Pick up the post about liberals, conservatives, and the two major parties after its final sentence and keep writing it.

Given passage:
# # #

Once a liberal always a Democrat?
From KT:
I see why my Prof asked the question "have conservatives/liberals always been Republicans/Democrats"? It seems that the Republicans started out as liberals and the Democrats were conservative.
Conservatives believe in the status quo, state's rights, society over individual, and laissez-faire attitudes in economics.
Liberals believe in change, national union, protecting civil rights, and government regulation. When you look at these, I think it's clear that Lincoln, a Republican, was liberal. I mean he fought for change, keeping the union whole, and freed the slaves. The Democrats, at that time, wanted to maintain the staus quo, keep slaves, and favored the state over the nation.
I think the switch between the two began with Teddy Roosevelt. As a progressive, he wanted to regulate business, favored workers, and even seemed to want to reform civil rights. Rich Repbublicans didn't want this. So much so, that when Roosevelt ran for president again (after 4 years) they refused to nominate him.

# # #

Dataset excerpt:
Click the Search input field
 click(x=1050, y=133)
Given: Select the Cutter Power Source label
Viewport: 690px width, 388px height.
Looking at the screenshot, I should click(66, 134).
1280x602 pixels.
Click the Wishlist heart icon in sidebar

# # #

Exercise output:
The final turning point came because of the Great Depression. Republicans in power failed to prevent speculation and resulted in the Crash. Hoover favored letting the economy correct itself. Democrats, naturally, went the other way towards regulation and government spending to aid the needy. So we wound up with Democrats favoring regulation and civil rights in the 60s & 70s - liberal attitudes. The Republicans wanted to retain laissez-faire economics, isolationsim, and rejected radical change - conservative attitudes.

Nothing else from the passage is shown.